Thursday, May 12, 2005
at an old job of mine, there was a fancy restaurant down the street where they sent us to fight crime. they had the only bar in town that would serve double flaming everclear on the rocks and the bouncers needed a hand from us computer nerds every once in a while.
i hated it. it was full of snotty people and it smelled funny and the food was the incorrect goodness for its price. i never liked spending a single second in that place.
except for on those tuesday nights.
on the second tuesday of every month, the big boys would show up to the smelly restaurant. theyd come in four, five at a time and there were about 20 of them total. six pee em sharp. they always got the big room in the back, the one with the long long table surrounded by the most comfortable chairs in the place. i dont really know what they talked about, cuz i never really paid them much attention. nobody in the know ever paid them much attention. they were too busy looking outside.

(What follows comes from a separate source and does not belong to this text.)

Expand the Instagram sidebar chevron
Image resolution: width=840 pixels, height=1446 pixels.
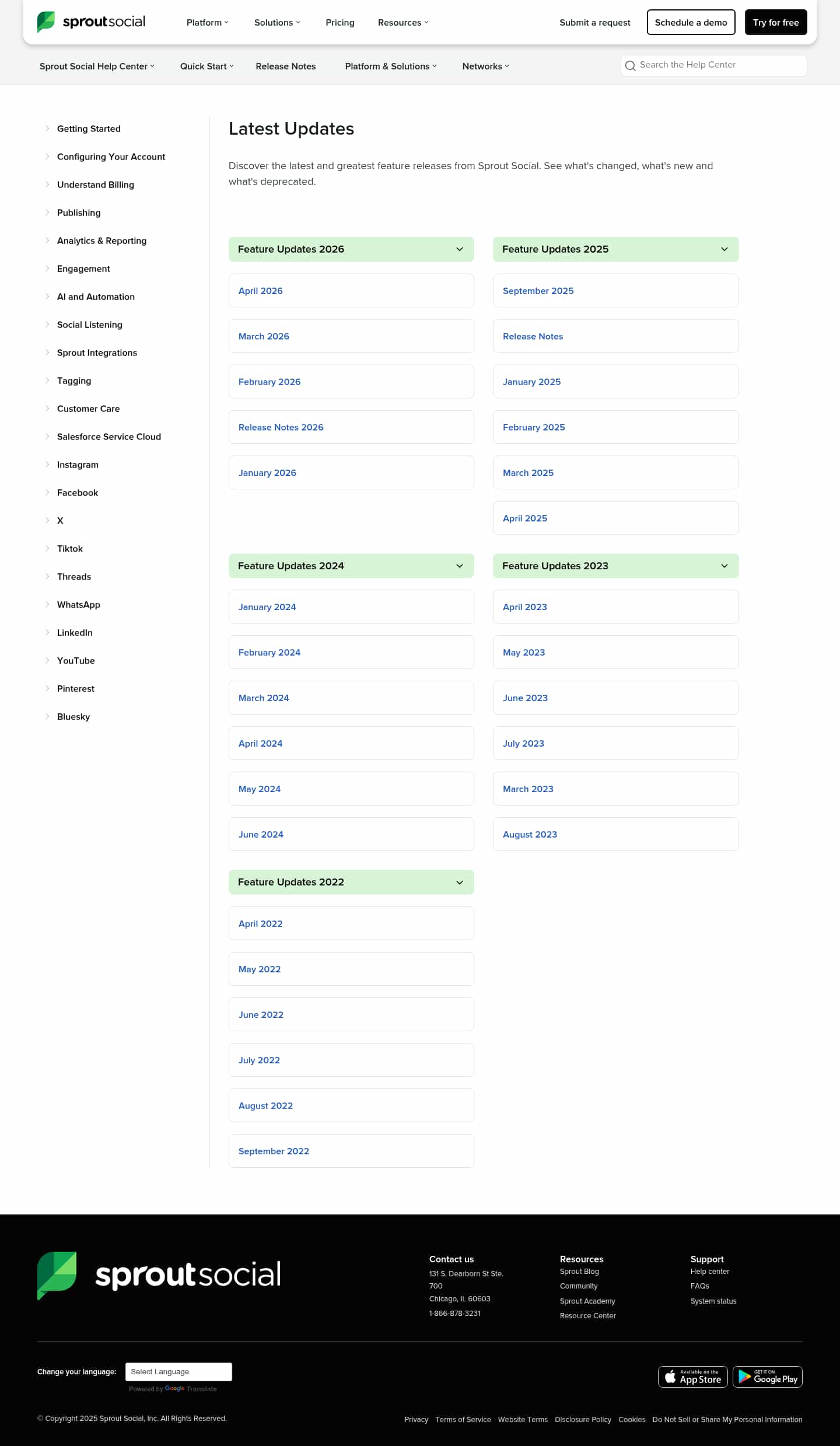click(x=47, y=464)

the local ford pinto car club.
a good mix, this car club. the older guys had 928's, like the one in scarface when tony gets bored and wants to buy a car. some of them had 930's, the ones with the slotted shades over the rear windshields and the funny black body trim pieces. the yuppies drove the 911's, and the really rich ones had the turbos with the special ground effects. the oil tycoons and dotcom pawners rolled up in a gt2 and a carrera gt each. there were black, silver, white, yellow red, purple and blue ones and they all parked together at the far end of the lot. the bouncers and the busboys would stare and drool in longing. see you in twenty years, theyd say, just like in the commercial.
the car club was alot like high school. a buddy of mine, nate lawson, newly minted with that new job showed up one day with a boxster and they all gave him funny looks, like wtf are you doing noob and get dat shit outta here. the first few months werent fun at all for nate, but he stuck around cuz he loved those ford pintos that much.
and over time the oldest guys moved away and others moved on to the golf course and still others moved up to that big garage in the sky. and nate lawson stuck around for a few years and moved on up to the east side and eventually it came to be that he was choosen to lead the club. a very prestigious title indeed. nate lawson, humble and gracious and honorable as he is, took this honor very close to his heart and ran with it.
his first order of business was to move the monthly meetings to mcdonalds.
he hated the smelly restaurant more than i did.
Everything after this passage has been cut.